Pacifisme et transformations militaires dans les démocraties contemporaines

avril 2003, par Jean-Philippe Lecomte

Maître de conférences en science politique à l’Université François Rabelais de Tours, Jean-Philippe Lecomte travaille sur la place de la violence, de la guerre et des institutions militaires dans la société et les systèmes de représentations, et prépare actuellement un ouvrage consacré aux mythologies politiques du service militaire en France (à paraître aux Presses Universitaire de Rennes). Dans ce texte, il analyse l’impact de l’évolution des pratiques militaires sur la pensée pacifiste. Les rapports du pacifisme aux institutions militaires apparaissent plus ambigus, nécessitant une réévaluation des principes originels de cette antique pensée…

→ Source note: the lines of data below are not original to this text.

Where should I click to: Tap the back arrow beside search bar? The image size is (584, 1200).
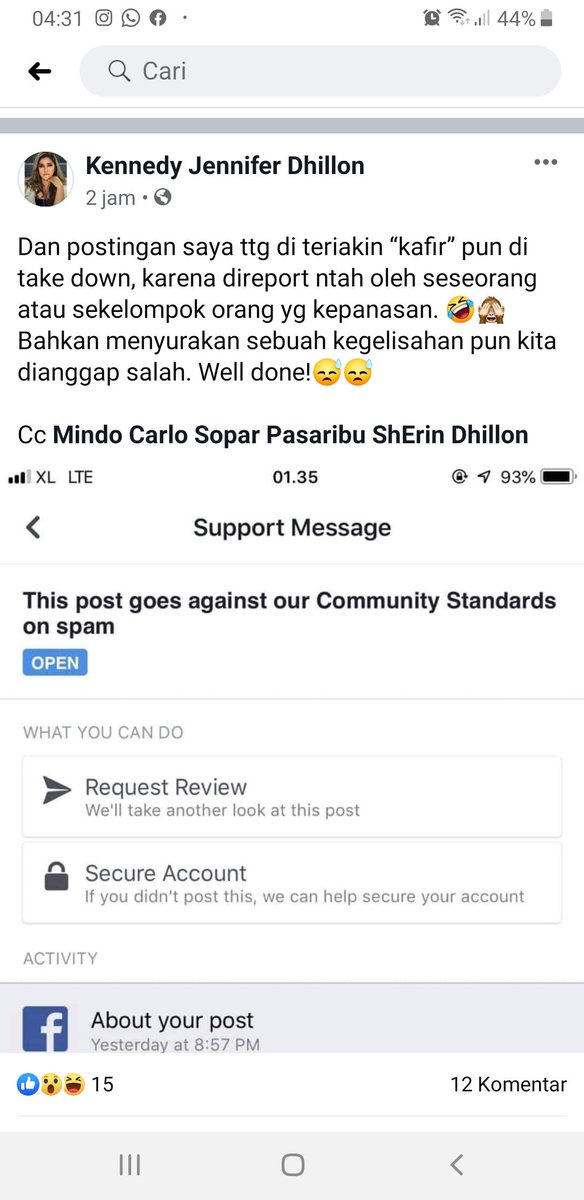[x=39, y=71]
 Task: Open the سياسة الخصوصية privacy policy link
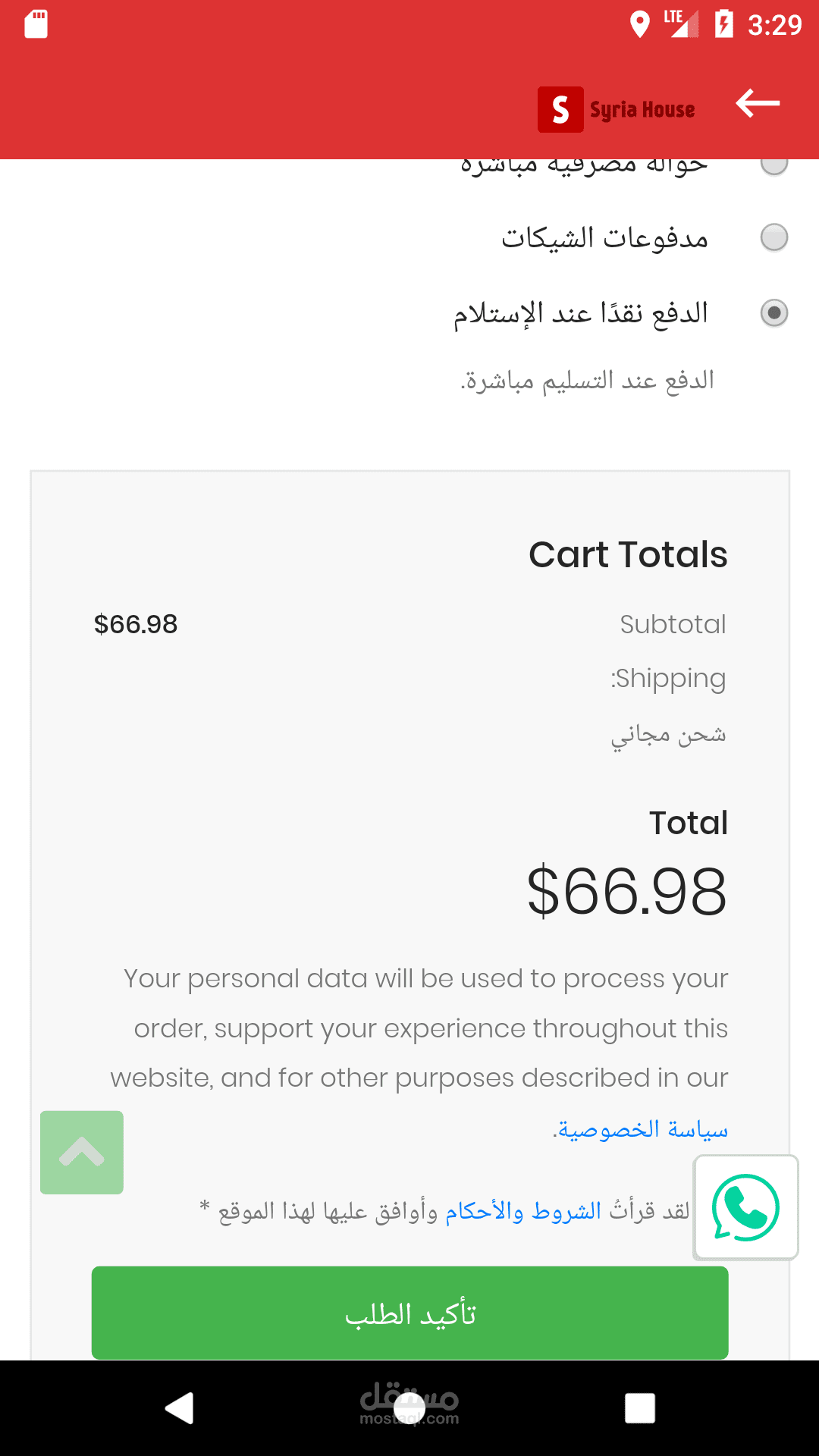click(642, 1130)
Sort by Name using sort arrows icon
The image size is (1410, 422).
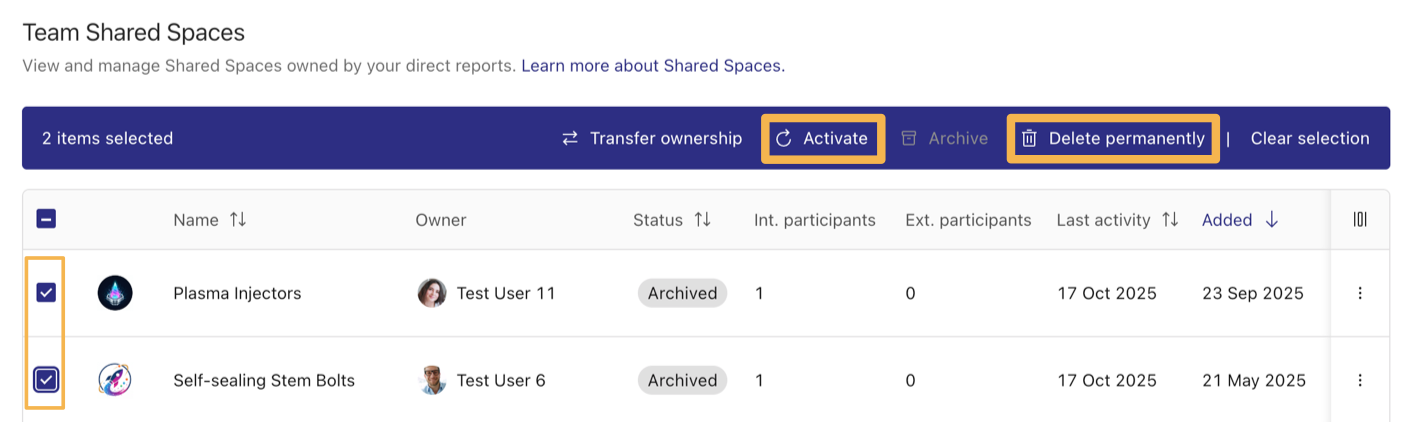point(238,220)
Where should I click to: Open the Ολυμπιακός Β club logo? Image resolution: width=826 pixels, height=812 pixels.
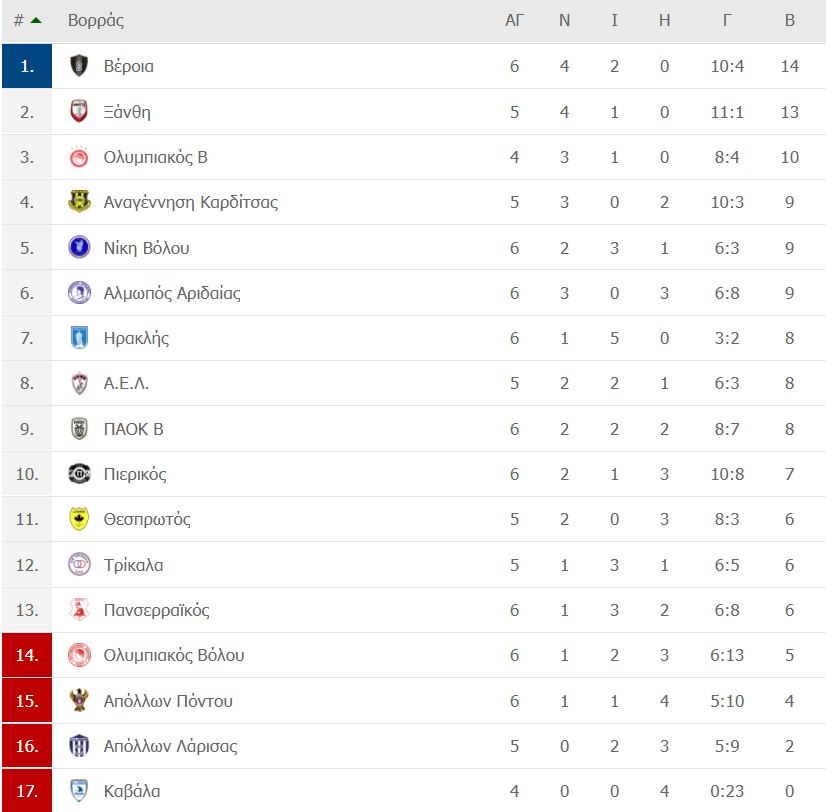79,157
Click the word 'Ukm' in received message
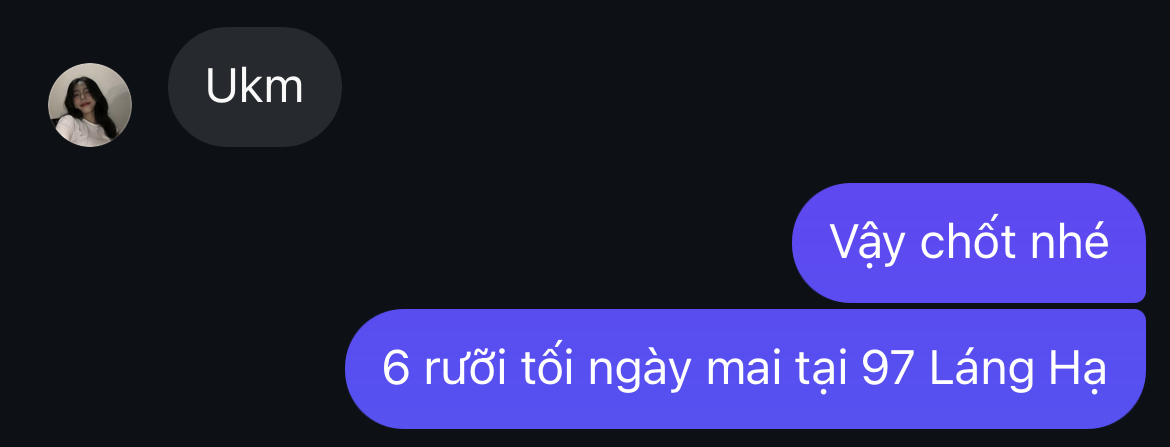 [254, 87]
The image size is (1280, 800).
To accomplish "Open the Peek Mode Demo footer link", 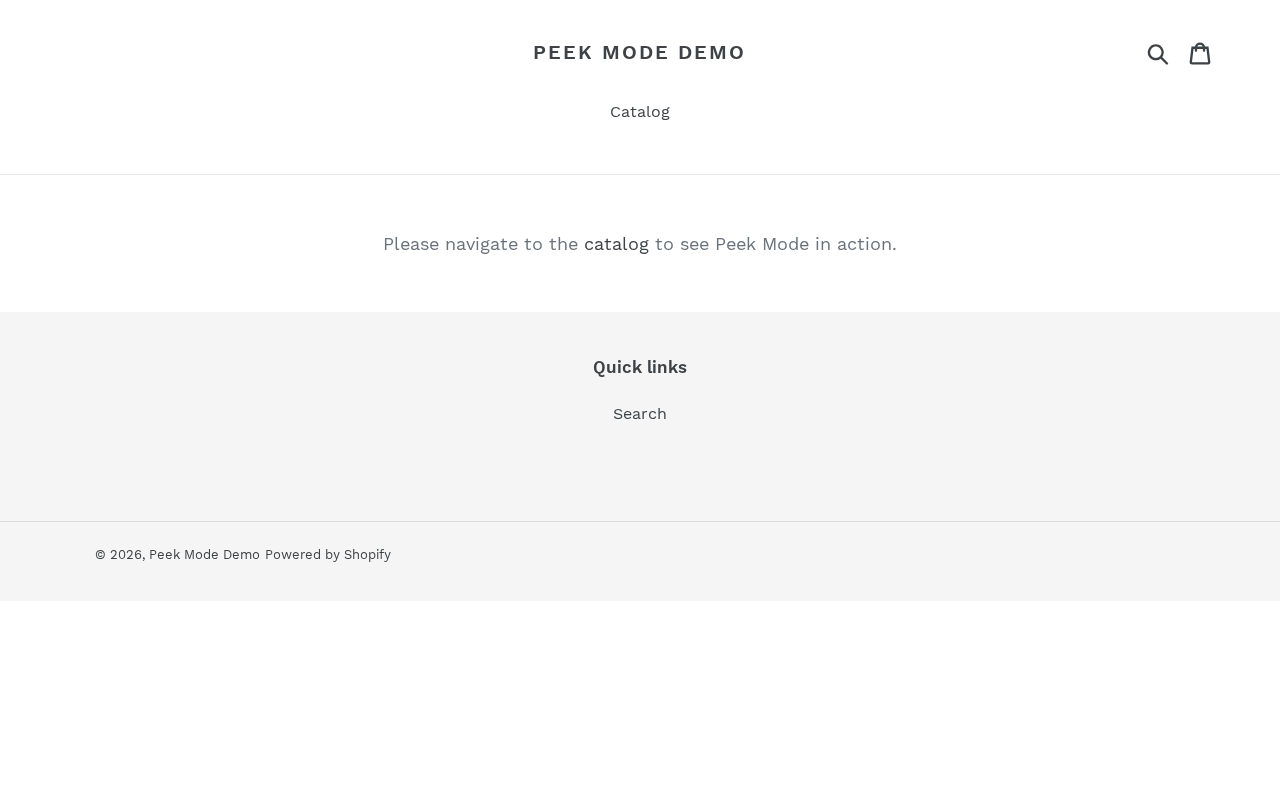I will tap(204, 555).
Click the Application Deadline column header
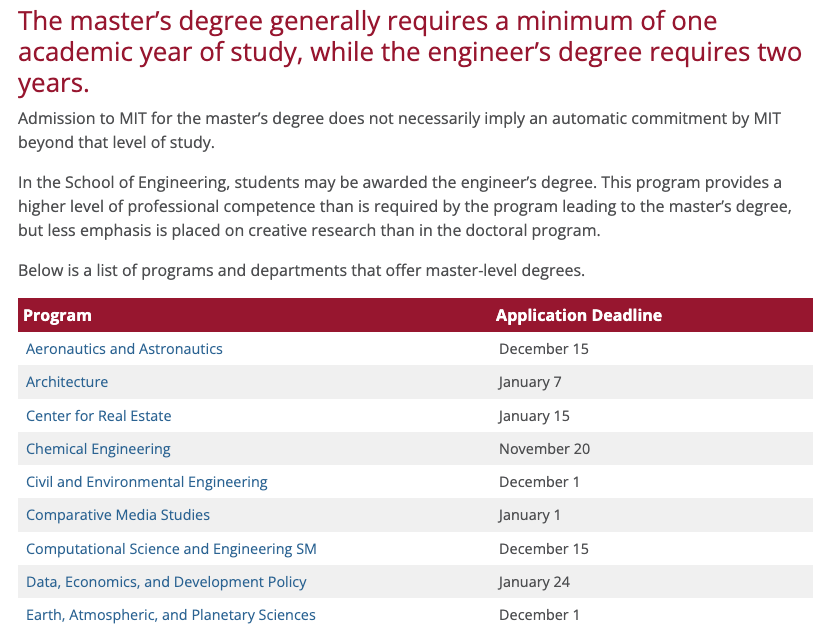 pos(578,315)
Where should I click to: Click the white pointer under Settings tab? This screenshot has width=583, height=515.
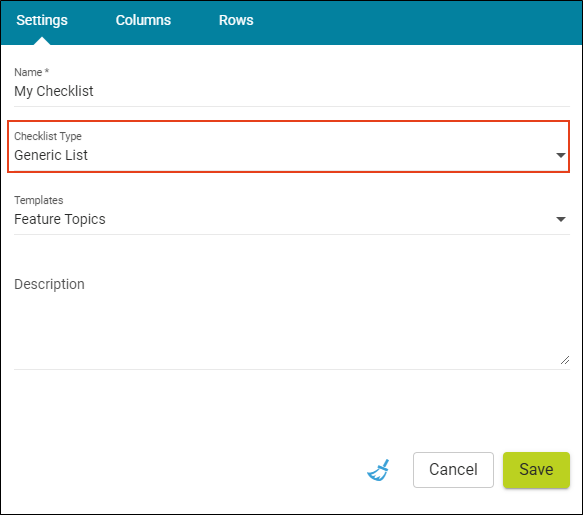42,41
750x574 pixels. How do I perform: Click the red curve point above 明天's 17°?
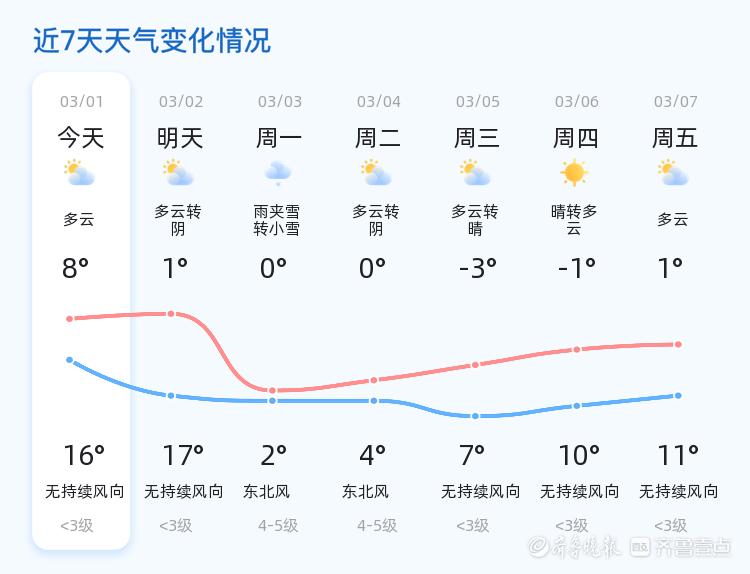[171, 314]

La guerre semble ne plus être ce qu’elle était. Depuis la fin de la guerre froide, il n’est pratiquement aucune opération militaire occidentale qui n’ait été avalisée et légitimée par une organisation internationale (et dans certains cas par des ONG humanitaires investies sur le théâtre des opérations) et conduite avec l’objectif affiché de réduire au maximum les pertes humaines (de tous les belligérants). Ces mutations de la guerre posent à ses ennemis d’antan une question évidente : si la guerre "s’humanise", doit-on (et peut-on) continuer de la condamner avec la même force ? Bien sûr, on peut considérer que ces ­"améliorations" restent insuffisantes ou qu’elles ne sont qu’une façade derrière laquelle l’insupportable violence de la guerre demeure intacte. Mais, si cette dernière conception justifie la permanence d’une opposition pacifiste, elle se heurte néanmoins à un problème pratique de taille : comment mobiliser l’opinion publique contre une guerre apparaissant simultanément plus légitime dans ses fondements et plus acceptable dans ses formes ? En outre, ces mutations dans la manière de faire la guerre, vont de pair avec une transformation tout aussi importante des enjeux militaires et de la forme des armées occidentales. Comment, dès lors, mobiliser contre la guerre des populations qui n’ont plus à la subir sur leur territoire et n’ont plus à la faire, ayant délégué cette tâche à des armées professionnelles ?

Même en s’en tenant à l’étymologie, si l’on s’écarte d’un sens commun qui tend à s’estimer quitte en l’assimilant à l’amour et à la recherche de la paix, il faut reconnaître que le pacifisme se laisse difficilement définir. Tant dans ses principes que dans ses incarnations historiques successives, il se présente comme une diversité complexe d’idées, d’attitudes et de comportements. Sans doute son but ultime peut-il sembler clair, mais les moyens qu’il se donnera pour l’atteindre, les fins intermédiaires qu’il visera ou acceptera, eux, le sont beaucoup moins. Car du rêve d’une paix universelle au désir de paix à tout prix, il y a place pour nombre de refus ou d’acceptations. Plutôt que de partir de l’identité des acteurs et mouvements pacifistes - en posant une série de catégorisations (pacifisme chrétien, humaniste, anarchiste, etc.) ou d’oppositions (pacifisme d’inspiration morale vs pacifisme d’inspiration politique, etc.) intéressantes mais insuffisantes [1] - Il semble possible de mettre un peu d’ordre dans cette diversité en précisant la nature des relations existant, ayant existé ou pouvant exister, entre le(s) pacifisme(s) et les activités militaires, d’une part, les institutions militaires, d’autre part. Différentes formes de pacifismes peuvent alors être distinguées, selon la façon dont elles conçoivent leur opposition aux unes et/ou aux autres. Pacifismes qui, selon ces différentes (op)positions, paraissent devoir être plus ou moins affaiblis ou remis en question par les mutations du champ militaire.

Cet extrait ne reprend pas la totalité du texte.